May 6 (Reuters) - Utility Duke Energy on Tuesday

beat Wall Street expectations for first quarter revenue and

profit, helped by higher electricity rates, retail sales and a

colder winter.

U.S. utilities have been making a case for higher customer

electricity bills as power usage surges rapidly in the wake of

growing AI data centers, increased domestic manufacturing and

the electrification of industries.

Power demand in the U.S. is expected to hit record highs in

2025 and 2026, according to the U.S. Energy Information

Administration.

The U.S. nuclear industry, too, has become popular again

after years of no growth, as businesses search for clean energy

to supply data centers.

In late March, the U.S. Nuclear Regulatory Commission (NRC)

renewed the operating licenses for Duke Energy's ( DUK ) Oconee Nuclear

Station for 20 more years.

Duke Energy's ( DUK ) six nuclear plants supplied over half of the

electricity for their customers in the Carolinas in 2024. These

plants accounted for over 96% of the company's clean energy

production.

A colder-than-expected-winter also helped the utility as

customers needed more electricity and natural gas to heat their

homes.

Adjusted earnings from its electric utilities segment for

the first quarter was $1.28 billion, up from $1.02 billion

during the same reporting period last year.

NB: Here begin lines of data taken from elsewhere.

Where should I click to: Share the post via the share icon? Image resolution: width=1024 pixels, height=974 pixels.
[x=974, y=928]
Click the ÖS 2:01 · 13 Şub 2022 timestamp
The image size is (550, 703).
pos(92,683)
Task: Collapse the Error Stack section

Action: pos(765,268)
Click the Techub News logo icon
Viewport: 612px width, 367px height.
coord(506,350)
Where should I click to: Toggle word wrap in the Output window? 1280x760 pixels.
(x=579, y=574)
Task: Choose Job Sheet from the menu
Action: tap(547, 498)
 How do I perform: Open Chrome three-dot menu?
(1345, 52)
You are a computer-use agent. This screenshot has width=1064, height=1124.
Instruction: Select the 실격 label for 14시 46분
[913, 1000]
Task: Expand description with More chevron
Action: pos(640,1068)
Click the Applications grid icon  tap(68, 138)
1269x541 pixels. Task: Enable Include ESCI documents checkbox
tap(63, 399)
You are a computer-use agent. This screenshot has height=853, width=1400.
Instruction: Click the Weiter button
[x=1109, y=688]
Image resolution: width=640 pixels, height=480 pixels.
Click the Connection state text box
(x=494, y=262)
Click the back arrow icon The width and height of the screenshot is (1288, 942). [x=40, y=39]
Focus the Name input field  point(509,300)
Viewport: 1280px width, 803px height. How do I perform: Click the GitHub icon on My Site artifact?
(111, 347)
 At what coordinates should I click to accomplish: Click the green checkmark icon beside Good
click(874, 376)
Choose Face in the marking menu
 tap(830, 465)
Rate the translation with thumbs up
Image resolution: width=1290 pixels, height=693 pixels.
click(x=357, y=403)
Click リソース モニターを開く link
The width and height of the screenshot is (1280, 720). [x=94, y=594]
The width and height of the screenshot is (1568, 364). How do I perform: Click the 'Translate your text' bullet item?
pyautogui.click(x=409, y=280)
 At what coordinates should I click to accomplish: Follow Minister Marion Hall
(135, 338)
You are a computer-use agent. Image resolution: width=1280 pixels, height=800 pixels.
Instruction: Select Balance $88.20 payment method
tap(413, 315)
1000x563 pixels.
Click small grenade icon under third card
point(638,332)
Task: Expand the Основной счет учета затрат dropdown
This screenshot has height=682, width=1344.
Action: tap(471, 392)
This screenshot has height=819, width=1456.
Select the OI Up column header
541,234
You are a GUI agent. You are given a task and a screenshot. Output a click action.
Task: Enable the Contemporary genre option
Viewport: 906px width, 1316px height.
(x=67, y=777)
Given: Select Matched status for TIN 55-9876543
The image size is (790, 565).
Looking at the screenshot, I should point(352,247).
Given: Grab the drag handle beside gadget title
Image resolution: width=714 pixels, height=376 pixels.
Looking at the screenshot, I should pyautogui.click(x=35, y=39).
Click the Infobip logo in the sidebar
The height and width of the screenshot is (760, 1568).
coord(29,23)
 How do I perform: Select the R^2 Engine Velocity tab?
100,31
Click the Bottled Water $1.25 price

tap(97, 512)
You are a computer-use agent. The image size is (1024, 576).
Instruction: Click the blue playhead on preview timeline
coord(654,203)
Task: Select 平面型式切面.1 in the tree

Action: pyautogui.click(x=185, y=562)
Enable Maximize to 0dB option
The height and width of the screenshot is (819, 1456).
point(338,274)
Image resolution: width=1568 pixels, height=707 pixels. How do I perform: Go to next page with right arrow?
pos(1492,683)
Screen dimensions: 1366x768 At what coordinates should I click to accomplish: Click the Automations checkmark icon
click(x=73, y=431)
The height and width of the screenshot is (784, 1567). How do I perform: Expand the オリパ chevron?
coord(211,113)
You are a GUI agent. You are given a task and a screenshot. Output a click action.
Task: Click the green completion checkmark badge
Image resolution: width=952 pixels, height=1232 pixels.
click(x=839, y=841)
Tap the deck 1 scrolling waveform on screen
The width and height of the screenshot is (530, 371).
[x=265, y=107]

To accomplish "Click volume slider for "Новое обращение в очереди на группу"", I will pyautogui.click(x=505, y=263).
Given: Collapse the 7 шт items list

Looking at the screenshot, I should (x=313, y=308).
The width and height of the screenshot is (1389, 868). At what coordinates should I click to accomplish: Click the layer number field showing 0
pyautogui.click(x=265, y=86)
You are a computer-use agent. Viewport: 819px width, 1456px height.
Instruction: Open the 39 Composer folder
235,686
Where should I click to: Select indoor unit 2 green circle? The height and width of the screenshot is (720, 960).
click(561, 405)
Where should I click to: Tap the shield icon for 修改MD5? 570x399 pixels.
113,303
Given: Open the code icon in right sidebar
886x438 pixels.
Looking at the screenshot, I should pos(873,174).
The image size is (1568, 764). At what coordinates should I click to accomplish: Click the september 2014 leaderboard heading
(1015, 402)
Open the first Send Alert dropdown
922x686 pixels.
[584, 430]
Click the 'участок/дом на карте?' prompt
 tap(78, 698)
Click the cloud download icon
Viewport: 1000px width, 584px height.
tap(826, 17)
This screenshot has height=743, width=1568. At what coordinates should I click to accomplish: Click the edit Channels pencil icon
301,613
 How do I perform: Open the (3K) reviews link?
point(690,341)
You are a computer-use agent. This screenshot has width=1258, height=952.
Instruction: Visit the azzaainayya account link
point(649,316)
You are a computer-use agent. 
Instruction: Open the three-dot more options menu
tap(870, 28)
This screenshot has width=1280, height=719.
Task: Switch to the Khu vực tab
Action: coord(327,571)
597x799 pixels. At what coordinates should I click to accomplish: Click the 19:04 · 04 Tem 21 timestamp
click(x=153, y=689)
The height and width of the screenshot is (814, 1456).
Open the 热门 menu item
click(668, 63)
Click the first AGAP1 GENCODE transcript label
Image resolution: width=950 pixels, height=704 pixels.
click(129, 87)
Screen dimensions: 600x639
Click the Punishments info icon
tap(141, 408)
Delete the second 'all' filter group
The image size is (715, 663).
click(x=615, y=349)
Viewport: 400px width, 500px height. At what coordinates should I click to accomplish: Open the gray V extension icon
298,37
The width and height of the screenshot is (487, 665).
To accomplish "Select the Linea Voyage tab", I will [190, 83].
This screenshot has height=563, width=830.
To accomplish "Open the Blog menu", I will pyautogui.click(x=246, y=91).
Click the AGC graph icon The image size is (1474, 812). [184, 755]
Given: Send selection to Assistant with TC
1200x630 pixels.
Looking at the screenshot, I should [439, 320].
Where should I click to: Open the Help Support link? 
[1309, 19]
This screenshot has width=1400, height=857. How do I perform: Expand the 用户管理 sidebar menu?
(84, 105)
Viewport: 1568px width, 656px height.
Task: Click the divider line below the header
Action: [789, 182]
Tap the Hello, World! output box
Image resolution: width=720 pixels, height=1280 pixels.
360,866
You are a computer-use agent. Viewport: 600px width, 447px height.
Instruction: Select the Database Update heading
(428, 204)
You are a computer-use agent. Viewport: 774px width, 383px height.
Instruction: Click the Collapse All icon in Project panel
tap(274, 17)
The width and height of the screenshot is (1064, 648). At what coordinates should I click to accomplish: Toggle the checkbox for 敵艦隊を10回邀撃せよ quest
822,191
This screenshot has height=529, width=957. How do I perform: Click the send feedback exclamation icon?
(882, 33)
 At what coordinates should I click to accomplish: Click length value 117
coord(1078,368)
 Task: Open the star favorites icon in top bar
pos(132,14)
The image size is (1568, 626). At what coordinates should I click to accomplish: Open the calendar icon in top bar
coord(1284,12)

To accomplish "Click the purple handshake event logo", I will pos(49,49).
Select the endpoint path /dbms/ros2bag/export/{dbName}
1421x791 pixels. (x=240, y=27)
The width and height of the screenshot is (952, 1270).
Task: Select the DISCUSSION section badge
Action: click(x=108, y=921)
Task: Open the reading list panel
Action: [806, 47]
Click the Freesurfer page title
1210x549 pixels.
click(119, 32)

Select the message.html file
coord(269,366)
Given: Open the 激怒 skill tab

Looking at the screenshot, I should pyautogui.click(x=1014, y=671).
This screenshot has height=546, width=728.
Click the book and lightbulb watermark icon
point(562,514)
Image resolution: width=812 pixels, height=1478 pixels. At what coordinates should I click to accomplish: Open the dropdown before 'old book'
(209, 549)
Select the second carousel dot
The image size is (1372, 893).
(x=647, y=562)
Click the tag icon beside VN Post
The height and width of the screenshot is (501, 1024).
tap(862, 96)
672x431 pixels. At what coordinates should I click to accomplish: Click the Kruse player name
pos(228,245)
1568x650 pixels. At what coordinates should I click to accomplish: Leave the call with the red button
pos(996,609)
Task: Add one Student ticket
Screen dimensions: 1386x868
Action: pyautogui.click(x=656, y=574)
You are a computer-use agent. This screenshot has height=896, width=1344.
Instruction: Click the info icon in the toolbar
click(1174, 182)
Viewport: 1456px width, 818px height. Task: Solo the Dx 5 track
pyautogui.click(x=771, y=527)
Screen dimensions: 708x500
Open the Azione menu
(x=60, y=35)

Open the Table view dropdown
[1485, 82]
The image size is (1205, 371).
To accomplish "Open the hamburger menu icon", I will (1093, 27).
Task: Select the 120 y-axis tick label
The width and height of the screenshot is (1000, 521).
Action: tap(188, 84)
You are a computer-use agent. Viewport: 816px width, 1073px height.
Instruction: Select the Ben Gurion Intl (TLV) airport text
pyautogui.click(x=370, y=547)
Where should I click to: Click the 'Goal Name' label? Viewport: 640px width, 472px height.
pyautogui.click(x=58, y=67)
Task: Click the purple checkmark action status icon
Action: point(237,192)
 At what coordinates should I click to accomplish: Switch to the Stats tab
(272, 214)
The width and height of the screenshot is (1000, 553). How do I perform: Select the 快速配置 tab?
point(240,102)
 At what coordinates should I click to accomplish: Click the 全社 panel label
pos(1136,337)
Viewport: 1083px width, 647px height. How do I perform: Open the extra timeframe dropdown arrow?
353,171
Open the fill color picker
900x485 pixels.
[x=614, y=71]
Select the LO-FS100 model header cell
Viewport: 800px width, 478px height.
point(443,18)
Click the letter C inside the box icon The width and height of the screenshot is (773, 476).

Its gas utilities segment posted an adjusted profit of $349

million in the first quarter, compared with $284 million a year

earlier.

Quarterly revenue was reported at $8.25 billion, beating

analysts' estimate of $8.06 billion, according to data compiled

by LSEG.

The Charlotte, North Carolina-based company posted an

adjusted profit of $1.76 per share for the three months ended

March 31, compared with analysts' average estimate of $1.60 per

share.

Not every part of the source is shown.